(Element lookup records)
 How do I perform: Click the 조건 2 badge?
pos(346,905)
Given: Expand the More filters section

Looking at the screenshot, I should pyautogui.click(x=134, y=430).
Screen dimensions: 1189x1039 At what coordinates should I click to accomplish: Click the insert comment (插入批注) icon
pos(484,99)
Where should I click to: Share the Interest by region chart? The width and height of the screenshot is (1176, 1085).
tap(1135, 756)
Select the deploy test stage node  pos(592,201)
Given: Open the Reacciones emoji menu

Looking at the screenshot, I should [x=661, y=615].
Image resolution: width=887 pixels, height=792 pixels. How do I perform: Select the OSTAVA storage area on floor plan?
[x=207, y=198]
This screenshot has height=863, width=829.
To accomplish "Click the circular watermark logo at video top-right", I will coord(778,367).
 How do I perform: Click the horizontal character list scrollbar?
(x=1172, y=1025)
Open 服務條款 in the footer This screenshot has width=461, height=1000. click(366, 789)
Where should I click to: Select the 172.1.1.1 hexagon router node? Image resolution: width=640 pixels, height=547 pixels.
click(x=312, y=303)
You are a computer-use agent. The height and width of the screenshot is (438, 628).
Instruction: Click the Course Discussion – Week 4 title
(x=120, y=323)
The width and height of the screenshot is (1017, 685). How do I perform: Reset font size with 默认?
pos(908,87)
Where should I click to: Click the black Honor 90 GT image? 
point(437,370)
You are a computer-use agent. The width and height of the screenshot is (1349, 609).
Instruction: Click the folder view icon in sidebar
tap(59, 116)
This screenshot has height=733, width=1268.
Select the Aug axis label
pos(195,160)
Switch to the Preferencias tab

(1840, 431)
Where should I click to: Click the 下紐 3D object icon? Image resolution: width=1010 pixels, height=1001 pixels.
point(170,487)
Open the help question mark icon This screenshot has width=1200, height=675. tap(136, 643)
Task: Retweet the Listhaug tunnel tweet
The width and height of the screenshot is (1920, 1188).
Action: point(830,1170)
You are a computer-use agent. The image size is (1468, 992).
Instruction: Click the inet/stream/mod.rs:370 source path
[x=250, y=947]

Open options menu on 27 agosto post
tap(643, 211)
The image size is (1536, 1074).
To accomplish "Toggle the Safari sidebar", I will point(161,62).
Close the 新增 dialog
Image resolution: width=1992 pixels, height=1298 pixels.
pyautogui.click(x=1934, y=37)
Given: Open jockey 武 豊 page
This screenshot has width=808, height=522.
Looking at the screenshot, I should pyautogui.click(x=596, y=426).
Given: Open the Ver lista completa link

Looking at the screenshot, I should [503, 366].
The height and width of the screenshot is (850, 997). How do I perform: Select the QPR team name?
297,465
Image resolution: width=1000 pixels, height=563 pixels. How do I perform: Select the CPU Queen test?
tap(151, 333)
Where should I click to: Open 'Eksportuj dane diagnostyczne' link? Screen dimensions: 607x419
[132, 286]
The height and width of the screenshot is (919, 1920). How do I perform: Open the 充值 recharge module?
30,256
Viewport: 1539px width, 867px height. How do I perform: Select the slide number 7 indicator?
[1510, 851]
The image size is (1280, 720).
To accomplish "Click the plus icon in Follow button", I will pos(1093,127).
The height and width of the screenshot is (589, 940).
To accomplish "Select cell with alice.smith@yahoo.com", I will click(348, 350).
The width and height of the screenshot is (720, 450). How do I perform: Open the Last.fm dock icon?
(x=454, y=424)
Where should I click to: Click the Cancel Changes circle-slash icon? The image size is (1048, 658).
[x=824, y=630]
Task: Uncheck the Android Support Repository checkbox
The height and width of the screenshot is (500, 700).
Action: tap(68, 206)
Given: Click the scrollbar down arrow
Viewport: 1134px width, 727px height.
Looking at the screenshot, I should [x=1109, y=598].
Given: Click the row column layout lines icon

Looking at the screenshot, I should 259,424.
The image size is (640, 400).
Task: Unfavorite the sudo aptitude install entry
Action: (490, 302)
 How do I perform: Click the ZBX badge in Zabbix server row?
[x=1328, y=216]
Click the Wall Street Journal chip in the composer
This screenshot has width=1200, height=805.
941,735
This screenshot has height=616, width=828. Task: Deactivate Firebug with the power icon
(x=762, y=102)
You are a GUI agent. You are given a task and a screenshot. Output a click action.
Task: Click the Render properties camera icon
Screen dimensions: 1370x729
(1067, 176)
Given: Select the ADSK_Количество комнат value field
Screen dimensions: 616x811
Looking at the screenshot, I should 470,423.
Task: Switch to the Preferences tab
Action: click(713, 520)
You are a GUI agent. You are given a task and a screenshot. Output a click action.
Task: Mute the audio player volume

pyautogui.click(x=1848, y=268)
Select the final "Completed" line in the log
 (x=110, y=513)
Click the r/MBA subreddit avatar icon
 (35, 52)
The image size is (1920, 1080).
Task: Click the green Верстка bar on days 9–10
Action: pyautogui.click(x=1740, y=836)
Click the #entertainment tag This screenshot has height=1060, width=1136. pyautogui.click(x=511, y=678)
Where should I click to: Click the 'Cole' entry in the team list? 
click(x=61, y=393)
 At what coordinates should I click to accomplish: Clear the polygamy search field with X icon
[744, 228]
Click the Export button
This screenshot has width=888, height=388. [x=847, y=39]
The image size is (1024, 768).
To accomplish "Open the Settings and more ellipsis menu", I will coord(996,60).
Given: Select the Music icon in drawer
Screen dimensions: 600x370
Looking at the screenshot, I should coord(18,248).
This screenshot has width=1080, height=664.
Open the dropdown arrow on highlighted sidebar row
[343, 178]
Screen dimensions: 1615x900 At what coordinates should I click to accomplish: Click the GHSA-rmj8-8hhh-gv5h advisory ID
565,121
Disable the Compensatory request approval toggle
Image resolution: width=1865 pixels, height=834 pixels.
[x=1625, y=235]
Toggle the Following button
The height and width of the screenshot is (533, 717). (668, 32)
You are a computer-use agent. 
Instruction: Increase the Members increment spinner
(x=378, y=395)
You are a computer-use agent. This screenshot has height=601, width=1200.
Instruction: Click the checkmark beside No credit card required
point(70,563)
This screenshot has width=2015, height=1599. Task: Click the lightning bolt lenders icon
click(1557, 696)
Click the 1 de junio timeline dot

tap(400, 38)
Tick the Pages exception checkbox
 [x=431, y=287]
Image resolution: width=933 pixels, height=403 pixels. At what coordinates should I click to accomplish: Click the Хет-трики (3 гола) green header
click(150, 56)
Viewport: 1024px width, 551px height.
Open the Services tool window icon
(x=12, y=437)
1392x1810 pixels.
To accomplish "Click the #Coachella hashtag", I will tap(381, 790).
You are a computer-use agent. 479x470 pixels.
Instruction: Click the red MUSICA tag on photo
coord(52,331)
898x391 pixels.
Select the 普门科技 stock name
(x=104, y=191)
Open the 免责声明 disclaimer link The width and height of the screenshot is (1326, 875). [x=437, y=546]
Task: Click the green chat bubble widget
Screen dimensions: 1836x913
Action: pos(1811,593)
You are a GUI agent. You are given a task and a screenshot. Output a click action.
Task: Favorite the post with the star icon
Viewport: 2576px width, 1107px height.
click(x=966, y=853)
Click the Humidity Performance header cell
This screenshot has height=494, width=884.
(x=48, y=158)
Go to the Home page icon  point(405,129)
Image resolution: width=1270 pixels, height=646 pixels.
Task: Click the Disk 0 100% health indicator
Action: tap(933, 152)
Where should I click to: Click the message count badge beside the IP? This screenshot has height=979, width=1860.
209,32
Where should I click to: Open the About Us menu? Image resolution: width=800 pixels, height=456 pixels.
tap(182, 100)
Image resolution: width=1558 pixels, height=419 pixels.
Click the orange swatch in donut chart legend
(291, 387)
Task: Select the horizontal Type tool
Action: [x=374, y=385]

:: Exercise ::
From the records, pull out each line containing the word "button" and copy it unchanged.

:: Answer to the problem ::
To accomplish "Click the plus icon in Follow button", I will pos(1093,127).
Click the Export button
Toggle the Following button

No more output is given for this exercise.